▶ [ACTIVITY] Below are entries. Pull out all lines containing "computer".

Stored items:
# # # # # # #

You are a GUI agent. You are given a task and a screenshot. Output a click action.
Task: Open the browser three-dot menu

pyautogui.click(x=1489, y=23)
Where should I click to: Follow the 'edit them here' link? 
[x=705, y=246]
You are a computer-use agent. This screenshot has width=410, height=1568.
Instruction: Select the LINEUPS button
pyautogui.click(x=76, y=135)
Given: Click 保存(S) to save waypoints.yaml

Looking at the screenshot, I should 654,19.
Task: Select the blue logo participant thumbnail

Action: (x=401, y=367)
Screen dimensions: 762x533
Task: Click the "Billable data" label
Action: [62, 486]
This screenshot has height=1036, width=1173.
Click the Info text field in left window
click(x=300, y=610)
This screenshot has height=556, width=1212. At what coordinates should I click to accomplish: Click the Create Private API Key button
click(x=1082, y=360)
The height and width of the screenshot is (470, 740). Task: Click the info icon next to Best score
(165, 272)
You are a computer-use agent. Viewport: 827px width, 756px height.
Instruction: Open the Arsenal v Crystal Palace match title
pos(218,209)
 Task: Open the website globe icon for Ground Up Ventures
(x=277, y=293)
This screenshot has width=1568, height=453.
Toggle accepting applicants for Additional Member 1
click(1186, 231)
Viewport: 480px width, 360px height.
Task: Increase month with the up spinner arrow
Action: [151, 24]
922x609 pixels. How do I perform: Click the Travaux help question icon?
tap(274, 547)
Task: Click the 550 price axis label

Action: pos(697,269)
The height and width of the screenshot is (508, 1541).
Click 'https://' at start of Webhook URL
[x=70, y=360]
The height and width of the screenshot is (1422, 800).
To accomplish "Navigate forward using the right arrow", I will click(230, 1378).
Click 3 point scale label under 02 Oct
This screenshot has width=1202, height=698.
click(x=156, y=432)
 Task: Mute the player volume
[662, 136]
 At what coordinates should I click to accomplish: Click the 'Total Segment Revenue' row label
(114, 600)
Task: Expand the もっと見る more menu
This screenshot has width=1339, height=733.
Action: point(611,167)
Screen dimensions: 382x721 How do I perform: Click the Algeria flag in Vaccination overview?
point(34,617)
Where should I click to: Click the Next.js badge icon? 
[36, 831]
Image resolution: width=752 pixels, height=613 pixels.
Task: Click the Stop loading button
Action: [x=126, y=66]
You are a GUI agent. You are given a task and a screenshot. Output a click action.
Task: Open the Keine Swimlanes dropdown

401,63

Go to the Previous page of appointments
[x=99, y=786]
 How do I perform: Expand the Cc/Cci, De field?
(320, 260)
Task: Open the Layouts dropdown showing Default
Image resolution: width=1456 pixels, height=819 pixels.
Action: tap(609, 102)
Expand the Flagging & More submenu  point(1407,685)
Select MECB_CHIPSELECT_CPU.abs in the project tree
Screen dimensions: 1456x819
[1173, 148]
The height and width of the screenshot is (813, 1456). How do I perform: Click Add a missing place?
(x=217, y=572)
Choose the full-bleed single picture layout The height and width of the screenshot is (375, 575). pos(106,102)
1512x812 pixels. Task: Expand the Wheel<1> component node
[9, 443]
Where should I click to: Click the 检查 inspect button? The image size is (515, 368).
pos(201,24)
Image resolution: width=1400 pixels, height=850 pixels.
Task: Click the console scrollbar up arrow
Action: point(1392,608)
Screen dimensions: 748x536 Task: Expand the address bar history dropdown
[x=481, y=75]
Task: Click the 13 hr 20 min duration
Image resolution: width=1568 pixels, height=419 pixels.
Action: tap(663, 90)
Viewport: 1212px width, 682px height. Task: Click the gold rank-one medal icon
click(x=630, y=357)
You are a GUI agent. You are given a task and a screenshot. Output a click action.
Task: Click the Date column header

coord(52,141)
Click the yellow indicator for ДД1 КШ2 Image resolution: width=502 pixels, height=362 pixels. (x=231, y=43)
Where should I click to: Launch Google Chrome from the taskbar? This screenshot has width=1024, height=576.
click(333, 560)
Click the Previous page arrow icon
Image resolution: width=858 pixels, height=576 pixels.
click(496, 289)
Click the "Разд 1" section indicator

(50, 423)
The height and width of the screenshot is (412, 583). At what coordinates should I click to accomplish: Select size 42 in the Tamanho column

# # # # # # #

▶ [RESULT]
You are a computer-use agent. This screenshot has width=410, height=1568.
You are a computer-use agent. Viewport: 827px width, 756px height.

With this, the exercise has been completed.